La octava isla canaria no es un vertedero de personas
Mientras Canarias afronta otra vez la presión migratoria, ha resurgido en ciertos ambientes de internet una ocurrencia recurrente: aprovechar La Graciosa, la octava isla del archipiélago, para recluir allí a migrantes y menores no acompañados. La propuesta se vende como “solución logística”: 29,1 km², más grande que Ceuta o Melilla, y solo 750 residentes a los que habría que compensar. Pero el plan se desmonta en cuanto se miran los detalles.

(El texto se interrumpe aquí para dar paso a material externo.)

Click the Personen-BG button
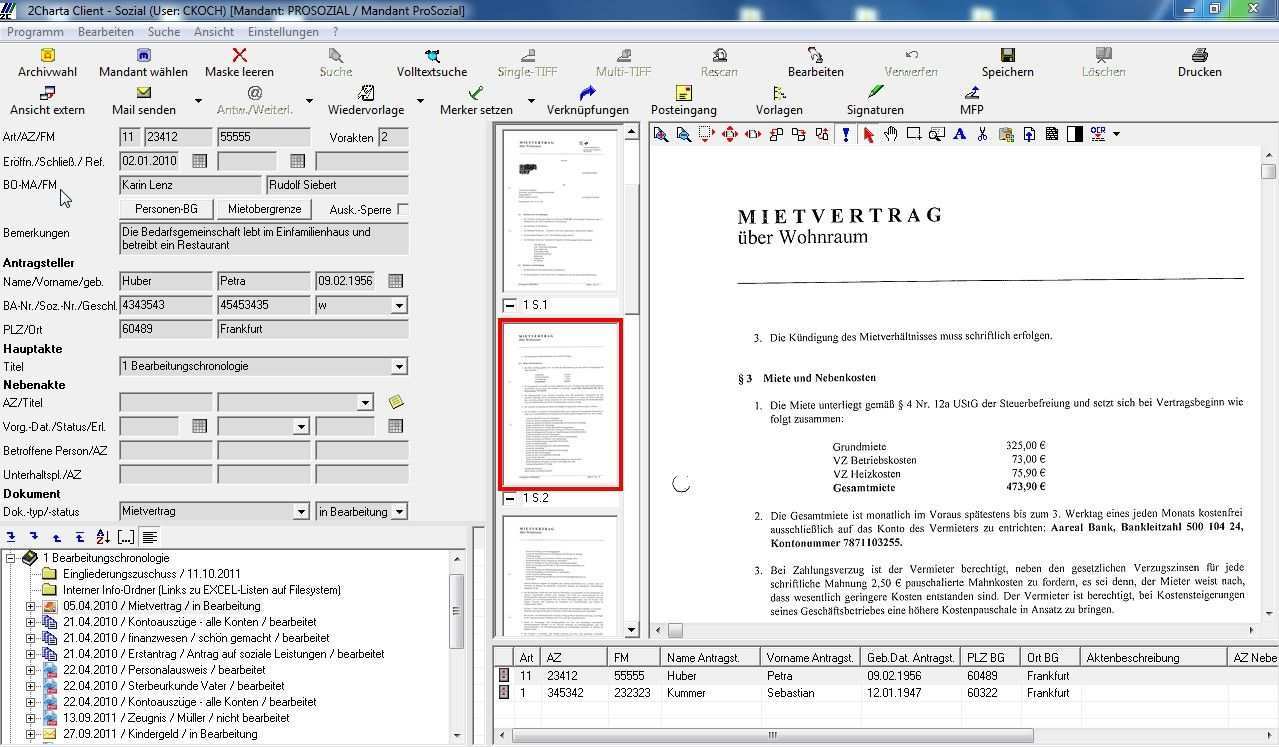The height and width of the screenshot is (747, 1279). coord(166,209)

El primero es geográfico y humano. La Graciosa no tiene aeropuerto, depende de un ferry y su población no es muda. Trasladar a los vecinos para habilitar una especie de “zona improvisada” es la parte que nadie explica: quién paga la indemnización, quién garantiza los servicios básicos y qué ocurre si alguien decide cruzar a Lanzarote a nado o en patera. La realidad es que el control de una isla sin infraestructuras cuesta más que un centro en tierra firme.
Los precedentes no ayudan al argumentario. Uno cita a Australia y su detención offshore; otro recuerda que Cabrera ya funcionó como campo de prisioneros con los soldados de Napoleón, y no precisamente con éxito humanitario. También se menciona Perejil, con cabras y sin agua. El símil recurrente de “meterlos en una isla y que se apañen” choca con la legalidad española y con la simple lógica: una isla habitada no es una cárcel.
La única cifra que sostiene la idea es la superficie. Todo lo demás —logística, derechos, convivencia— está sin resolver.